* [DOCUMENT EXTRACT]:

+ + + + + + +

While still a relatively small player in the social advertising game, Reddit is undergoing a growth spurt and expanding to Canada in order to work more directly with brands.
The company confirmed on Monday that it is opening in Toronto, only its second office outside the U.S. after opening in the United Kingdom in September. The Canadian office will include engineering, community and sales teams, the latter working directly with marketers to develop advertising programs.
At launch, the Canadian office will be managed by Reddit’s New York based head of international Tariq Mahmoud, although the sales team will report directly to executive vice-president and president of global advertising, Harold Klaje.
Mahmoud will be hiring a country manager to oversee the engineering and community teams, while Klaje said he will be hiring two sales leaders, one for large clients and one for those mid-market and smaller. “We want to make sure that we’re servicing the whole market, and we have the right team and dedication for our large clients, but also we have the right expertise and dedication for our mid-market and smaller clients,” said Klaje.
In February, Reddit announced that it has raised $250 million in new funding, increasing its valuation to $6 billion. “We decided that now was the right opportunity to make strategic investments in Reddit including video, advertising, consumer products, and expanding into international markets,” it said at the time. “We are also readying to double the number of Reddit employees this year.”
Late last year, Reddit revealed that it averages 52 million daily active users, and after generating more than $100 million in advertising revenue in 2019, expected its 2020 revenue to increase by 70%.
Reddit said this week that its Canadian users skew young, with 59% between 18 and 34 and about 40% female. They spend an average of 31 minutes a day on the platform. Reddit also claims that 20% of its Canadian users are not on Facebook, 70% are not on TikTok and 35% are not on Twitter.
While those numbers speak to Reddit’s ability to reach a distinct audience, the platform also trails the social media giants in terms of sheer size: Twitter has about 187 million daily users, Snap has 249 million and Facebook 1.82 billion. Facebook sold about $2.6 billion worth of advertising in Canada alone in 2019.
Despite not officially having a presence in Canada, Reddit has already been working with a number of brands to reach Canadian users, among them Tim Hortons, Lenovo and General Mills.
Klaje said the appeal for marketers is Reddit’s wide range (more than 100,000) of interest-based communities, meaning that brands can reach users with specific interests, rather than targeting via user demographics.
“We have specifically an interest-based kind of approach for our users, but also for advertisers,” said Klaje. According to Reddit research, 80% of users welcome brands on the platform. “Communities actually invite brands, and like participating with brands on the platform,” he said. “It’s just about finding the right strategy and balancing the message correctly.”
Reddit offers a number of different advertising formats for brand partners: promoted text or video posts, category takeovers, and “Ask Me Anythings,” which have been closely associated with the platform for more than a decade.

+ + + + + + +

Which brands does the article on Reddit's expansion to Canada name as ones Reddit has already worked with to reach Canadian users? The entries come from a different source than the article.

* [INPUT DATA]:
+ + + + + + +

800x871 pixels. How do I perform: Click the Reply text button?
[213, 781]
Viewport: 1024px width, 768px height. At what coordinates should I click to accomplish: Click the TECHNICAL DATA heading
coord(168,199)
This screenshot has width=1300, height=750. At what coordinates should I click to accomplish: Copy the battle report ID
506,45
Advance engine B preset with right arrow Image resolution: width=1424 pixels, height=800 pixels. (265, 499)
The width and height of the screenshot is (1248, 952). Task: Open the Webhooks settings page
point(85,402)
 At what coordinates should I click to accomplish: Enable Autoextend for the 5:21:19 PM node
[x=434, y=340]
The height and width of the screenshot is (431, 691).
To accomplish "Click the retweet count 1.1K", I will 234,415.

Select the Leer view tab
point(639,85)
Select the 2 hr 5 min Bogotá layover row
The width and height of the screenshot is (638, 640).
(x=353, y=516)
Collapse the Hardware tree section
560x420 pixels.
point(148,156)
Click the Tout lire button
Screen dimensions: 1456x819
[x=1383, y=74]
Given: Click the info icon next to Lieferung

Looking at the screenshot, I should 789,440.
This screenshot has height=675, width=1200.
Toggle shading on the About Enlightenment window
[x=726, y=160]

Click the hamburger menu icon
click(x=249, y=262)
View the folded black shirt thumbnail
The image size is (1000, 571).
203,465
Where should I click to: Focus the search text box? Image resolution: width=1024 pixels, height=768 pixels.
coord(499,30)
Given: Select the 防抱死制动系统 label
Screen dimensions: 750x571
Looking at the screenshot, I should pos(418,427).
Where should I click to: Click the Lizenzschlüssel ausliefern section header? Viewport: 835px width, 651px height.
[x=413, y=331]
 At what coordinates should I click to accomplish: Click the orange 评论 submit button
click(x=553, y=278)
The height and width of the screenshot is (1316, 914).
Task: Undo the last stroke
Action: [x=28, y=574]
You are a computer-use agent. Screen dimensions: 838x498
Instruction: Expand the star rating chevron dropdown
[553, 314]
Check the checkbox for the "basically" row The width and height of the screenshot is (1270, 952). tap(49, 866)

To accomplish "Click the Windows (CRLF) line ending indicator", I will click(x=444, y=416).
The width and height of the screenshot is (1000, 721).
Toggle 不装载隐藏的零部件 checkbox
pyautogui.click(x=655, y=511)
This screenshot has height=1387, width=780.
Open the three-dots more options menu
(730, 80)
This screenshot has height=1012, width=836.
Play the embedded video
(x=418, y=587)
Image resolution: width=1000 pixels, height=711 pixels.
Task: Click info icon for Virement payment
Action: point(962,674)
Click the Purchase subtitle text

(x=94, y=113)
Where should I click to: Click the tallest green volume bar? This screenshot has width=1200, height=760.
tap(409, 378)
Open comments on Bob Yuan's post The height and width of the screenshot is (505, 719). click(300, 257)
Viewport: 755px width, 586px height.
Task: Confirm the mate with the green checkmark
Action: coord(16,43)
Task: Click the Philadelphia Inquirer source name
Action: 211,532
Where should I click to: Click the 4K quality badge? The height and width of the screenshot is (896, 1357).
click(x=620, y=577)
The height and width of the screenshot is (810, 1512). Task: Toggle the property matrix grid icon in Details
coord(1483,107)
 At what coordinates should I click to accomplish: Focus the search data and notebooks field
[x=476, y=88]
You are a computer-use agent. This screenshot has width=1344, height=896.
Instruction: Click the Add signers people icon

+ + + + + + +

* [ANSWER SPACE]: Tim Hortons, Lenovo, General Mills